Plasticized drug-loaded melt electrospun polymer mats: characterization, thermal degradation, and release kinetics.

Melt electrospinning (MES) was used to prepare fast dissolving fibrous drug delivery systems in the presence of plasticizers. This new method was found promising in the field of pharmaceutical formulation because it combines the advantages of melt extrusion and solvent-based electrospinning. Lowering of the process temperature was performed using plasticizers in order to avoid undesired thermal degradation. Carvedilol (CAR), a poorly water-soluble and thermal-sensitive model drug, was introduced into an amorphous methacrylate terpolymer matrix, Eudragit® E, suitable for fiber formation.
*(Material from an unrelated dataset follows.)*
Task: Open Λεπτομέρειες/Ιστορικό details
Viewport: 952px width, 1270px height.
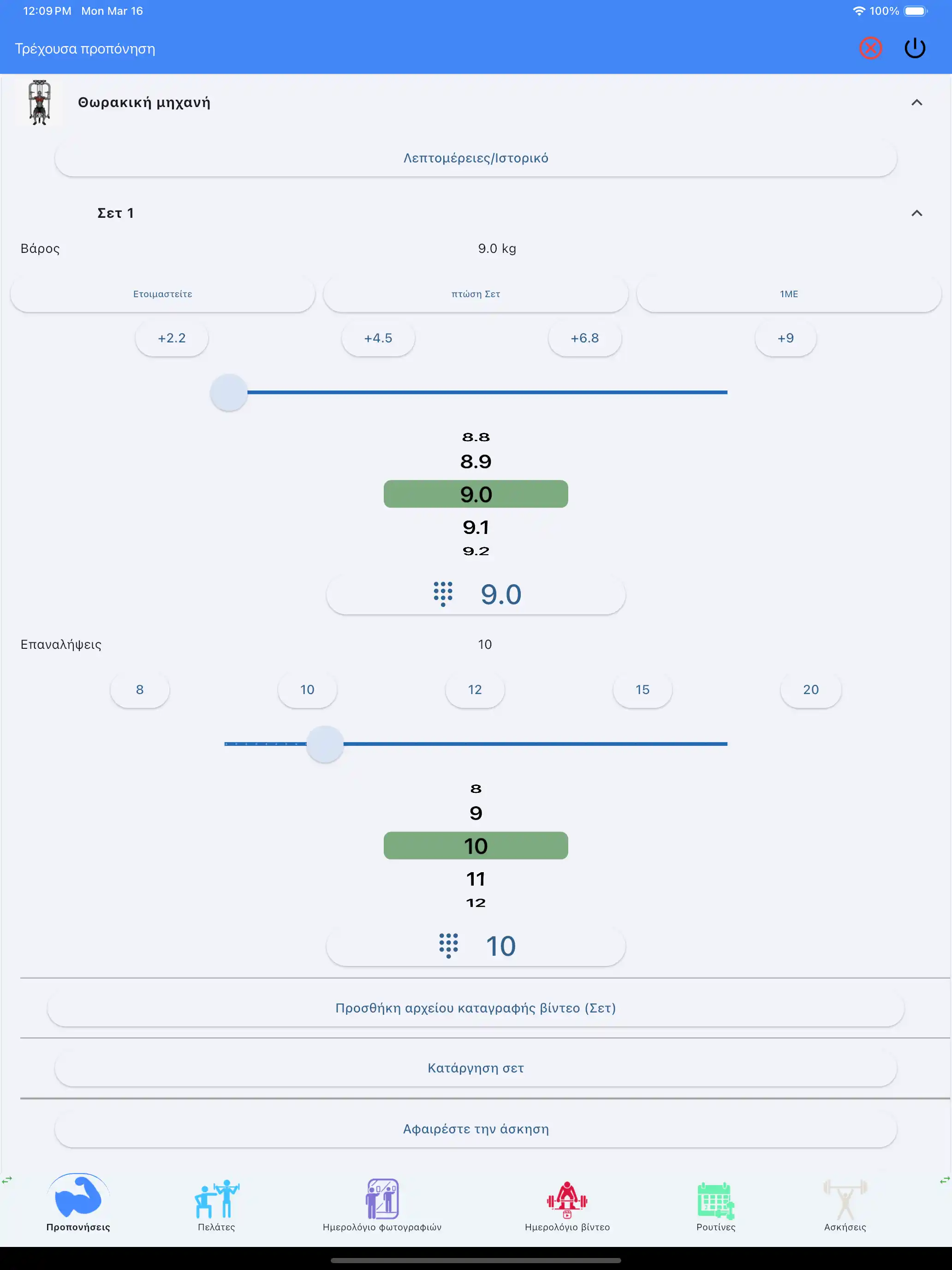Action: (x=476, y=158)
Three plasticizers (triacetin, Tween® 80, and polyethylene glycol 1500) were tested, all of which lowered the process temperature effectively. Scanning electron microscopy, X-ray diffraction, differential scanning calorimetry, and Raman microspectrometry investigations showed that crystalline CAR turned into an amorphous form during processing and preserved it for longer time. In vitro dissolution studies revealed ultrafast drug dissolution of the fibrous samples. According to the HPLC impurity tests, the reduced stability of CAR under conditions applied without plasticizer could be avoided using plasticizers, whereas storage tests also indicated the importance of optimizing the process parameters during MES.

Polymer-free and polyvinylpirrolidone-based electrospun solid dosage forms for drug dissolution enhancement.
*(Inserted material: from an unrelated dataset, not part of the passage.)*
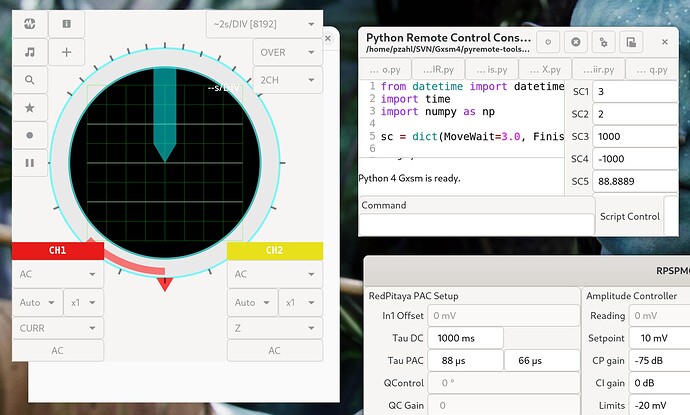Click the magnifier search icon in scope

[30, 80]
Fast-release nano- and microfibres of lipophilic spironolactone were prepared in a continuous manner by electrostatic spinning, in which the application of polyvinylpyrrolidone K90 as matrix polymer enabled formation of solid solutions. However, instead of the anticipated immediate drug release, temporary precipitation was observed. The polyvinylpyrrolidone web gelled immediately after wetting, hindering drug diffusion and aiding the crystallisation of the solvated amorphous spironolactone. These local supersaturations could be successfully avoided by using hydroxypropyl-ß-cyclodextrin. The dependence of fibre diameter and dissolution rate on the complexing agent-polymer ratio was also studied. A small addition of hydroxypropyl-ß-cyclodextrin proved enough for a dramatic release rate enhancement even in the case of high drug loaded formulations. Transmission Raman spectroscopy, differential scanning calorimetry and X-ray powder diffraction showed that the drug was totally amorphised during processing in all formulations. Polymer-free hydroxypropyl-ß-cyclodextrin fibres containing spironolactone were also electrospun from an ethanolic solution, which is a new way of dissolution improvement in the case of poorly water-soluble drugs. This novel approach ensured nearly total drug release in a minute, making the system a suitable age-appropriate orally dissolving formulation.